From fox trot to Flamenco, jive to Viennese Waltz, there are many different style of dance, all calling for different forms of fitness. Which is why dance is such a great way to get fit.
Whether you like to jump or jive, tap or tango, shake your hips or your booty, dancing is one of the most enjoyable ways to get moving. Regular dancing is great for losing weight, maintaining strong bones, improving posture and muscle strength, increasing balance and co-ordination, and beating stress.
And as a bonus, dance is a great way to get out and meet people in a fun, lively environment.
Four very different dance styles that might appeal to you
Modern jive, popularly known as LeRoc and Ceroc, has evolved from jive and swing into one of the simplest of all partner dances. There’s no footwork to learn so within half an hour of starting, you will be turning and spinning to the biggest chart hits of today and yesterday, with lots of different partners.
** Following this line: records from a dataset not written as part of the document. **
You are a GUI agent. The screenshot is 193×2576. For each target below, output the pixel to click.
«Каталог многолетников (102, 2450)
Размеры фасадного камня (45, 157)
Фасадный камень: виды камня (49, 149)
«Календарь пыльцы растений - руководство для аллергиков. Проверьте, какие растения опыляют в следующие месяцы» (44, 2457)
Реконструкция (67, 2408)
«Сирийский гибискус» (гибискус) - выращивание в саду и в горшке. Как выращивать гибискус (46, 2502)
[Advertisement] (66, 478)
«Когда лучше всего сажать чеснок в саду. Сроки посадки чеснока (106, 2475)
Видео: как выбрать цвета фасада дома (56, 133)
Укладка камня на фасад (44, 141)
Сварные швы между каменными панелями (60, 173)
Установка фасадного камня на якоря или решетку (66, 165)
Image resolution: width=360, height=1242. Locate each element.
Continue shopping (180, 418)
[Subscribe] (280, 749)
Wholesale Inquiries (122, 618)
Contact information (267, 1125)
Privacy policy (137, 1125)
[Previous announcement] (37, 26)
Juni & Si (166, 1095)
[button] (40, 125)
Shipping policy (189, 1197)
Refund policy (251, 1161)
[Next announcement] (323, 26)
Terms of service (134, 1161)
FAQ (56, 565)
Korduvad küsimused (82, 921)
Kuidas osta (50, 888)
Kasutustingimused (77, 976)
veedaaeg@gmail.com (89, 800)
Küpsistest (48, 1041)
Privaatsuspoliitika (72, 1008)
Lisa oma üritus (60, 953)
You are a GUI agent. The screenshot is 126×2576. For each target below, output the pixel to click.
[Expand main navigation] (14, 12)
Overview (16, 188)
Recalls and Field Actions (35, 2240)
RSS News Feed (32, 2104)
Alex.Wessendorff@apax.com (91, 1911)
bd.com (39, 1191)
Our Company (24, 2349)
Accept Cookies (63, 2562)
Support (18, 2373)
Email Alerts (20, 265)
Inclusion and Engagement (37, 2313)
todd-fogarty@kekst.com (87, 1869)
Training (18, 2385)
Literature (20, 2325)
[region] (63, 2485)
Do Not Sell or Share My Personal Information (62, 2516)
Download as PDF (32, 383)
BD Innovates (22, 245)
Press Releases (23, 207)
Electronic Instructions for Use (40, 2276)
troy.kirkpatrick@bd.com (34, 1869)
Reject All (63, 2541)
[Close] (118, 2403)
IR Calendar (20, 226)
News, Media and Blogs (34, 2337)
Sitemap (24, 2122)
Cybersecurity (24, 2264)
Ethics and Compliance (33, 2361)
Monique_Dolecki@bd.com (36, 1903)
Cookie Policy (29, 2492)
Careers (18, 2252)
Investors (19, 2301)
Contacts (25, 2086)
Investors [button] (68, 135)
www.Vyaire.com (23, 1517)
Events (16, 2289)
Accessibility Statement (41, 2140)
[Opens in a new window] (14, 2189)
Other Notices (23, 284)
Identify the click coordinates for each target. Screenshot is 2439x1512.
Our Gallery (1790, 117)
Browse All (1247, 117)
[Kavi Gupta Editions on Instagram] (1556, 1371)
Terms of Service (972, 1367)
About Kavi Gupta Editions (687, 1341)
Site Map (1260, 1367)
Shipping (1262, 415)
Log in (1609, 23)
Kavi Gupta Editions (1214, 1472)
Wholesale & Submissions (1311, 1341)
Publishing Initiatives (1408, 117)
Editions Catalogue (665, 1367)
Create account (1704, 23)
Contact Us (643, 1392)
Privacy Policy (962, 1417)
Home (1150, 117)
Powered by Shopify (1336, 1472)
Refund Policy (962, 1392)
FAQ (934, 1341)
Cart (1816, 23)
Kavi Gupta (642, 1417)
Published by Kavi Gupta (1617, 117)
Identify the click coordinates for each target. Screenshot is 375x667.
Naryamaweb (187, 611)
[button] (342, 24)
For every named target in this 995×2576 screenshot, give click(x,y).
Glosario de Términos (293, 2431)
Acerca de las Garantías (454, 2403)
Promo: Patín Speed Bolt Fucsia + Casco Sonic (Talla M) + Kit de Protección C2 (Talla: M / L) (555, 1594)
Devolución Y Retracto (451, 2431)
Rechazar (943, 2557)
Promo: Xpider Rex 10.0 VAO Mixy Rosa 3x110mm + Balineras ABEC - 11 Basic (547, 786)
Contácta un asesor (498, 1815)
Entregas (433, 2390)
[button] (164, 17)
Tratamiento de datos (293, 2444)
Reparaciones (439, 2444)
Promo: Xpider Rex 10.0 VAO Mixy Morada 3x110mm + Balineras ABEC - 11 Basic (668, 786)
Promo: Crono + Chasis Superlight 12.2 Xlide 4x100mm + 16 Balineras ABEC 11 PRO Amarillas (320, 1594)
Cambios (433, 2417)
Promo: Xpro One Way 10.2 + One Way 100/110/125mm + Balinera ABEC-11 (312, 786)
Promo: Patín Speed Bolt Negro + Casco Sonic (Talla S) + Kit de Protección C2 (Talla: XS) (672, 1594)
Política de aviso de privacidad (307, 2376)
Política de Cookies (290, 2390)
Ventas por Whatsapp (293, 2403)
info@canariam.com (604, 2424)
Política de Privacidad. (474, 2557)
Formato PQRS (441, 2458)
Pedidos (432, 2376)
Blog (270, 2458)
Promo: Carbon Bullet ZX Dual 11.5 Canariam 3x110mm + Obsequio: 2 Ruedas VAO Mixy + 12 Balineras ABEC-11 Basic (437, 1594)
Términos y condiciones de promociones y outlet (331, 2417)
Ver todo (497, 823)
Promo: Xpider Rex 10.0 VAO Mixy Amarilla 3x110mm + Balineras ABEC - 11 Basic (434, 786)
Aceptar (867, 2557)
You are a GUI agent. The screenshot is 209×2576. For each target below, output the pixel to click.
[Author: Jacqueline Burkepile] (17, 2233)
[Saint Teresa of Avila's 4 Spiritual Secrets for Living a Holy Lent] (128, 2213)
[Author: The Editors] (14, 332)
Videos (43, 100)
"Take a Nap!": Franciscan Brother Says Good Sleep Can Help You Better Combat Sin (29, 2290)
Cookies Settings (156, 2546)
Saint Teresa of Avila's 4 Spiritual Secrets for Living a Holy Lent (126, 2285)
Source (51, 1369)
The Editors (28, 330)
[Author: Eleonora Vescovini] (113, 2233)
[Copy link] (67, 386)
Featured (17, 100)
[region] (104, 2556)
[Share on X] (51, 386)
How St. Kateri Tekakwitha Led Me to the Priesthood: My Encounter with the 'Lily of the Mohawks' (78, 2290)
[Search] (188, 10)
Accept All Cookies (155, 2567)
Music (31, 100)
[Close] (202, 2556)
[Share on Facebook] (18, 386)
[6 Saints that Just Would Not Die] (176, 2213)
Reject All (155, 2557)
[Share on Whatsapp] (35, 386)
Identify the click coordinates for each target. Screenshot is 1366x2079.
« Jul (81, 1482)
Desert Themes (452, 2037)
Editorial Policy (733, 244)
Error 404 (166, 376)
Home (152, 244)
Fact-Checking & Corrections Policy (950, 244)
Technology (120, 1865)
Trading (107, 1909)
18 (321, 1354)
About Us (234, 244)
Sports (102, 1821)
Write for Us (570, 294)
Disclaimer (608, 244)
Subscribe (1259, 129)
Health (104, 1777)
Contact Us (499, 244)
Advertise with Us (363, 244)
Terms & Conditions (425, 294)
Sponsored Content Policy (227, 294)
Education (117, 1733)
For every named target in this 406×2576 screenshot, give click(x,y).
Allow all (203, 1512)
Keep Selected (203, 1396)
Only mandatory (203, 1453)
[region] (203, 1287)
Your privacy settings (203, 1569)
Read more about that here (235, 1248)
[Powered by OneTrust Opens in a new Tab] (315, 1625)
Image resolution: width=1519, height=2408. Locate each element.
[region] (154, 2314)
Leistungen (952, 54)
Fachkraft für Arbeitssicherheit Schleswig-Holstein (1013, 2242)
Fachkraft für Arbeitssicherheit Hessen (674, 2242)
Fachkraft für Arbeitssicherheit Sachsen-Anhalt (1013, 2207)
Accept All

For more information visit The LeRoc Modern Jive Federation.
Street dance describes urban dance styles that evolved in the street, school yards and nightclubs, including hip hop, popping, locking, krumping and breaking. These dances are practised competitively, as well as being an art form and a great workout.
For more information, including classes near you, visit Dance Near You.
The first ballet school, the Académie Royale de Danse, was established in France in 1661. Today there are three main forms of ballet: classical, neoclassical and contemporary. Ballet’s conventional steps, grace and fluidity of movement are a great foundation for dance in general.
For more information visit the Royal Academy of Dance or the British Ballet Organisation (BBO).
Zumba is a popular fitness programme inspired by Latin dance. The word “Zumba” comes from a Colombian word that means to move fast and have fun. Using upbeat Latin music together with cardiovascular exercise, Zumba is aerobic dancing that’s great fun and easy to learn.
For a great Zumba workout, join one of our Kelsey Kerridge Zumba classes.
Whichever dance style appeals to you, by doing it regularly, you will soon see the fitness benefits.
Three exercises that combine dance movements and fitness.
Knee lift with hand weights
Hold your arms stretched out at shoulder height with a light weight in each hand. Lift your right knee towards your chest, then lower. Now lift your left knee and at the same time, raise both arms over your head, then lower. That is one complete cycle. Repeat 20 times.
Good for: Arms, shoulders, core strength; flexion in the hips.
Face a chair with your forearms resting on the back. Fold over from the waist so your back resembles a flat table top and your legs are straight. Keep your left leg on the floor, raise the heel and bend slightly at the knee. Now lift and extend your right leg behind you. Hold for a count of five then slowly release to the ground. Repeat 20 times on each leg.
Good for: Abdominals, glutes and hamstrings.
Plie with tendu
Stand sideways to a chair, holding the chair with your right hand and your left hand out to the side, holding a light weight which you keep at shoulder height. Stand with feet slightly wider than hip-width, toes pointing out. Bend your knees into a deep plie (squat). As you straighten your legs, point your left foot and glide it out in front of you. Mirror this with your left arm, gliding it in front of you. Return to starting point. Repeat 20 times on each leg.
Good for: Inner thighs, glutes, core and arms.